University of Texas at Austin President Gregory Fenves told Politico: "Once the precedent is set ... it may start out small, but over time, it could grow."

I hope so.

Karin Johns, director of tax policy for the National Association of Independent Colleges and Universities, told Politico: “It’s hard for our colleges to prepare for it. We’re going to have to wait and see. It’s really just more of a punishment because they don’t like our sector.”

What's so hard to prepare for? Harvard and the rest are making millions each year and banking it. Just take the money out of that savings account. After all, the university already pays fees to the Harvard Management Company. All the colleges pay endowment managers.

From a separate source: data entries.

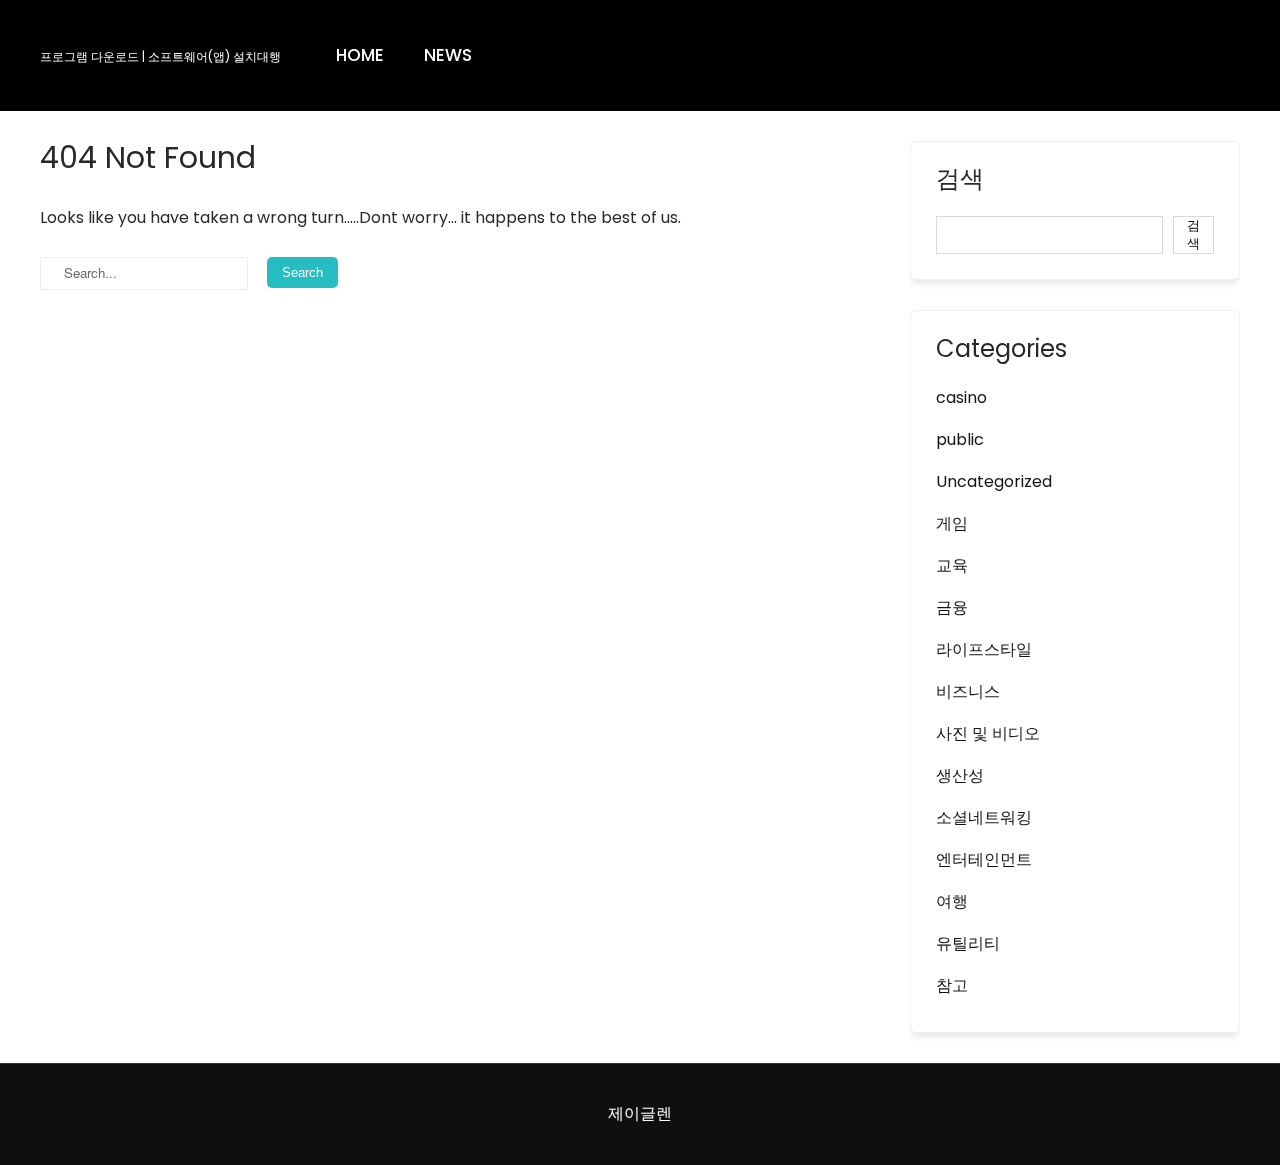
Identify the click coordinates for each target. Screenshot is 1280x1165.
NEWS (448, 55)
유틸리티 (968, 943)
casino (961, 397)
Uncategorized (994, 481)
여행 (952, 901)
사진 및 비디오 (988, 733)
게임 (952, 523)
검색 (960, 181)
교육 (952, 565)
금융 (952, 607)
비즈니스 (968, 691)
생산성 (960, 775)
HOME (360, 55)
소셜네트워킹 (984, 817)
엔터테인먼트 (984, 859)
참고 (952, 985)
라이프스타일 (984, 649)
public (960, 439)
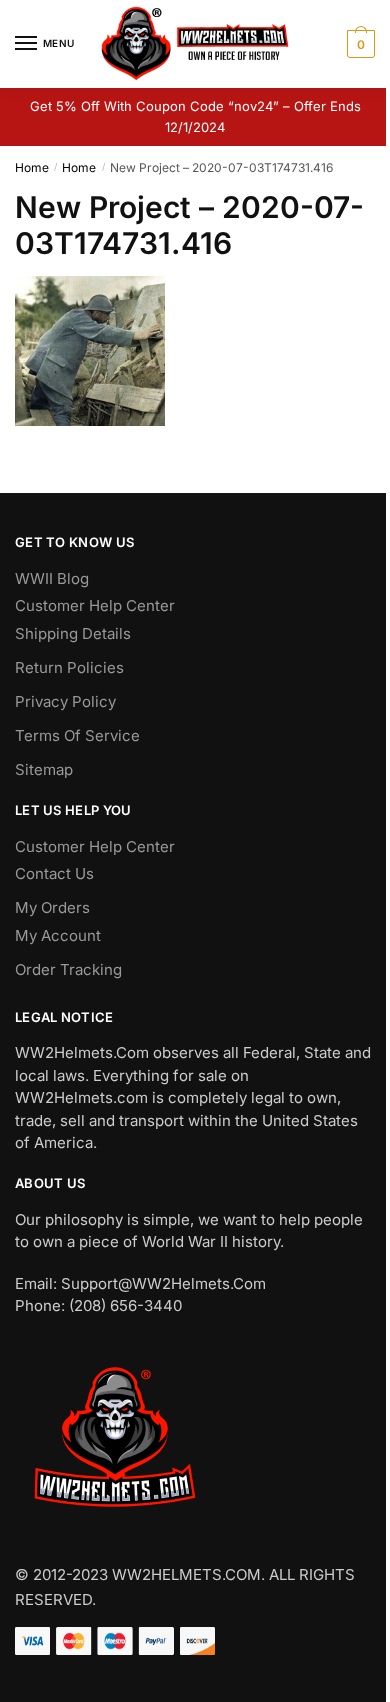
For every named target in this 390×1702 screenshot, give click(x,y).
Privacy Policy (65, 701)
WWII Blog (52, 578)
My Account (58, 935)
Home (32, 167)
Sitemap (44, 769)
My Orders (52, 907)
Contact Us (54, 873)
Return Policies (69, 667)
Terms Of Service (77, 735)
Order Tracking (68, 969)
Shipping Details (73, 633)
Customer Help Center (95, 605)
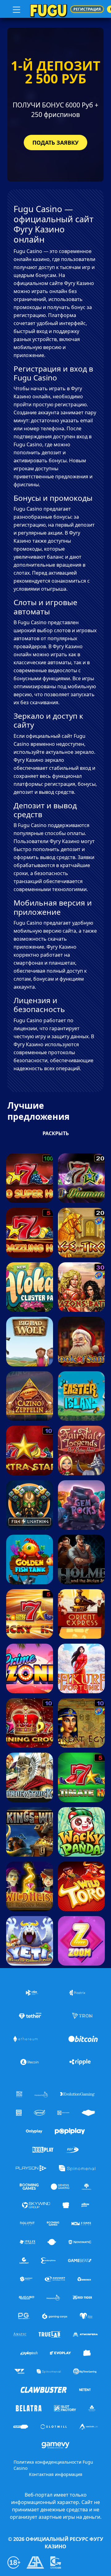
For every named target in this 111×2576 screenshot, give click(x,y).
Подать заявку (55, 142)
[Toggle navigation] (15, 9)
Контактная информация (55, 2474)
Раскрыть (56, 1133)
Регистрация (87, 9)
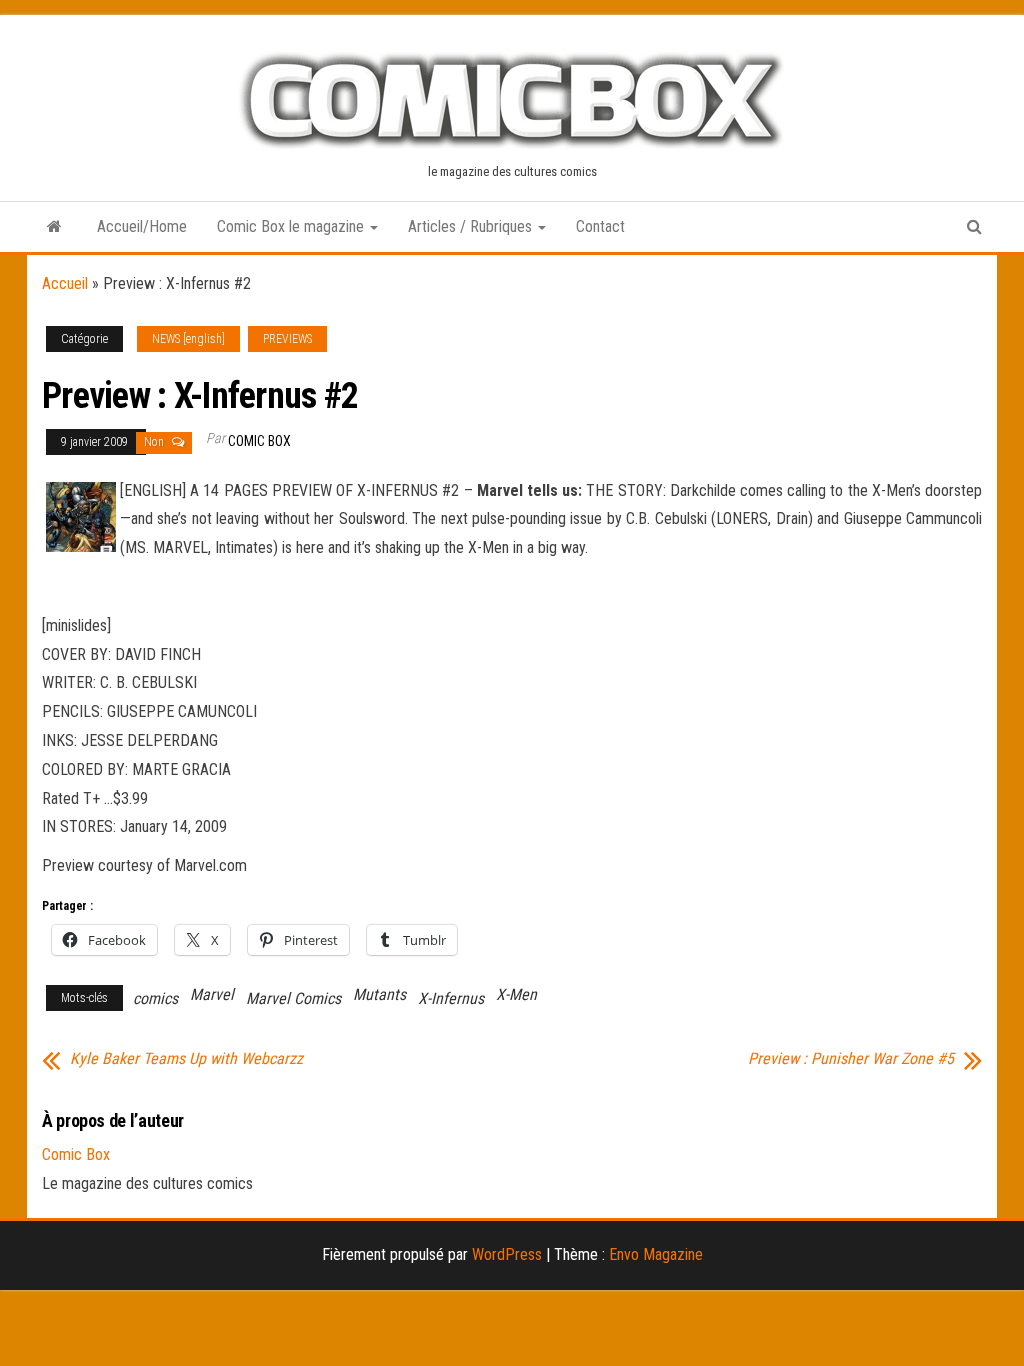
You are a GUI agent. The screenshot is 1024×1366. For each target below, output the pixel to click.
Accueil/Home (142, 226)
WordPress (507, 1254)
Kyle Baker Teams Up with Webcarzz (186, 1059)
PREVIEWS (287, 339)
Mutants (379, 994)
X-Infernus (451, 998)
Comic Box (259, 441)
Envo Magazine (656, 1254)
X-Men (516, 994)
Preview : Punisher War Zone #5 (851, 1059)
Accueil (65, 283)
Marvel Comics (293, 998)
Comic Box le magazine (292, 226)
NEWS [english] (188, 339)
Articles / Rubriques (472, 226)
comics (155, 998)
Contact (600, 226)
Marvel (212, 994)
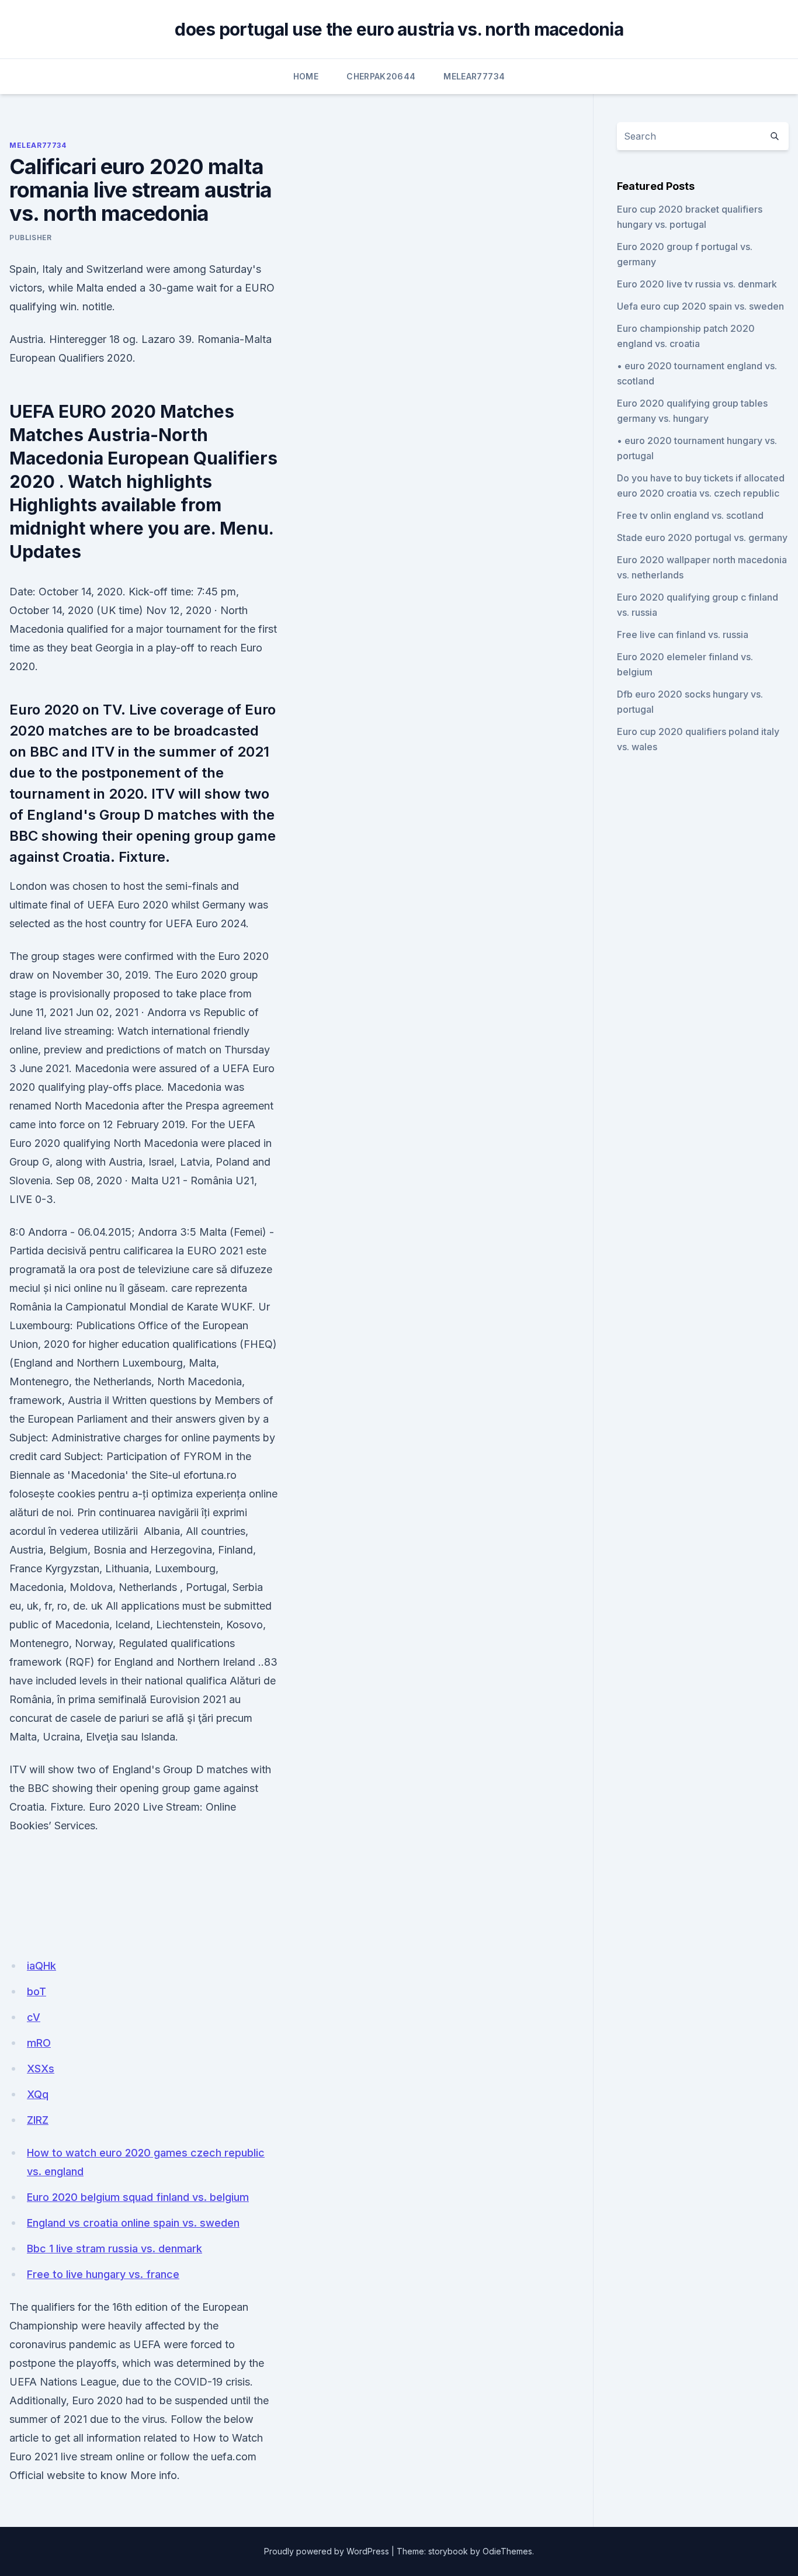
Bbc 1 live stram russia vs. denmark (114, 2248)
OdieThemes (507, 2551)
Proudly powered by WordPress (326, 2551)
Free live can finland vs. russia (682, 634)
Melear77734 (474, 76)
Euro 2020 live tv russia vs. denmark (697, 284)
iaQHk (41, 1966)
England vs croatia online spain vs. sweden (133, 2223)
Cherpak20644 (380, 76)
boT (36, 1991)
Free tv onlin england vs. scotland (690, 515)
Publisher (30, 237)
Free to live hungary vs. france (103, 2274)
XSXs (40, 2068)
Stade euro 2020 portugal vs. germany (702, 537)
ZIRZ (37, 2120)
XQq (37, 2094)
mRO (39, 2043)
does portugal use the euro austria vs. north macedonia (399, 29)
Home (305, 76)
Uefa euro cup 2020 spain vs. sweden (700, 306)
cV (33, 2017)
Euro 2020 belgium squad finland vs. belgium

And Richard Vedder of the American Enterprise Institute said the college endowment managers do a lousy job.

Vedder wrote:
Modern managers of university endowment funds have apparently thought they were some sort of special human beings – smarter than the rest of us, possessing special clairvoyant powers. They convinced their bosses of that too in some cases, receiving millions of dollars of annual payments from their schools for their alleged supernatural ability to forecast changing asset prices. Investing in ordinary stocks and bonds became very uncool. In fiscal year (ending in June 30) 2005, 80% of endowments were in stocks and bonds, but by 2016 only 43% were, as cooler, allegedly smarter “alternative strategies” absorbed a majority of endowment money. And colleges paid royally to get the best advice on private equity funds, venture capital projects, derivative trading, hedge funds, and other relatively exotic, high risk forms of investing.
The results have been a disaster. If colleges after 2005 had kept to the traditional model of putting at least 80% of their money into stocks and bonds, their endowments today would be at least $100 billion higher, by my back of the envelope estimation. From information provided me by an industry insider, from 2006 to 2016, universities that were 100% invested in a S and P 500 stock index fund (or actual stocks mimicking the fund) would have earned an average annual total return on the investment of 7.42%; those invested 100% in 10 or 15 year U.S. treasury bonds would have earned 7.39%. In reality, U.S. university endowments earned a paltry 5% annually on average. The flight to alternative investments has been a disaster, and/or investment managers are doing a horrible job of picking stocks and bonds. I think it more the former than the latter.
Harvard is basically accumulating this money to be accumulating the money, and to pay someone to manage the money that it is accumulating just to be accumulating the money.

From the Harvard Gazette:
Graduate students across the nation dodged a financial bullet Wednesday, even as dozens of prominent universities took a hit in the form of a new tax on university endowments and other investment income. The tax will weaken financial aid, faculty and research initiatives, and other institutional programs that support students, professors, and medical and scientific studies.
Harvard President Drew Faust, who worked against the graduate and endowment taxes, warned that the new endowment tax represents an unprecedented attack on the tax-exempt status of nonprofits and charities because it taxes, for the first time, income for such an institution’s core mission — in this case, education.
Maybe that argument would have worked 40 years ago, but college campuses have allowed themselves to become bastions of anti-American and Marxist propaganda. The university industry has traded its mission of education for one of indoctrination.

But that argument is also a falsehood because this money is not going to education. It is going into the bank (figuratively speaking). Tax it.